Repeat exactly the lines that run from the one containing "Select the Communications" to the end of the data, and leave out all others.

(Collected data)
______

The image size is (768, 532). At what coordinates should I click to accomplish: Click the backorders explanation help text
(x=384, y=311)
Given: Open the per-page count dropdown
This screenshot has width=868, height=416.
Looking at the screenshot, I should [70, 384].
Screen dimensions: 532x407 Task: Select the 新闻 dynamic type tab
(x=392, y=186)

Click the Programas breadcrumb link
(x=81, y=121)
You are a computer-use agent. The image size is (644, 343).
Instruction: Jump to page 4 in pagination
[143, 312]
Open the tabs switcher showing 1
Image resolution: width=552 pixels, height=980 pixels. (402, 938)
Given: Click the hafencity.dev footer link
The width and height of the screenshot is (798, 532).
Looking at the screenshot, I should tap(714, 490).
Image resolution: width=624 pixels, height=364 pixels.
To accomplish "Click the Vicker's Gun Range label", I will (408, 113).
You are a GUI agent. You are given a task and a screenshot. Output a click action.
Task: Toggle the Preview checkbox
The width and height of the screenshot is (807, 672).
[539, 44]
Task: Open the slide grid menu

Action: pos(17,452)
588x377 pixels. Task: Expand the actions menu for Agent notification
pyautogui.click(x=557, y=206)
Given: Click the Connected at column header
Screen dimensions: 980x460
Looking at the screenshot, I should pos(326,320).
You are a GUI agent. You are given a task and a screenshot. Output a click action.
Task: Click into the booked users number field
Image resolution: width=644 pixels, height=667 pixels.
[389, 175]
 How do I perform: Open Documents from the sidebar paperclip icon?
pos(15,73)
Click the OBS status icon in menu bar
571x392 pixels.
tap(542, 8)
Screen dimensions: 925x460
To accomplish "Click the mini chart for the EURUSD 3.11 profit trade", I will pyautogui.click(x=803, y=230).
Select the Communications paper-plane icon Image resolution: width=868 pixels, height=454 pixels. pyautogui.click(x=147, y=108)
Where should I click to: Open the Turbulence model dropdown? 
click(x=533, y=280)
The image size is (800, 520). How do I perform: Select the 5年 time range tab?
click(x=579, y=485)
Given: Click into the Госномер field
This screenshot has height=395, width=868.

______

### Solution to the exercise
Select the Communications paper-plane icon Image resolution: width=868 pixels, height=454 pixels. pyautogui.click(x=147, y=108)
Where should I click to: Open the Turbulence model dropdown? 
click(x=533, y=280)
The image size is (800, 520). How do I perform: Select the 5年 time range tab?
click(x=579, y=485)
Given: Click into the Госномер field
This screenshot has height=395, width=868.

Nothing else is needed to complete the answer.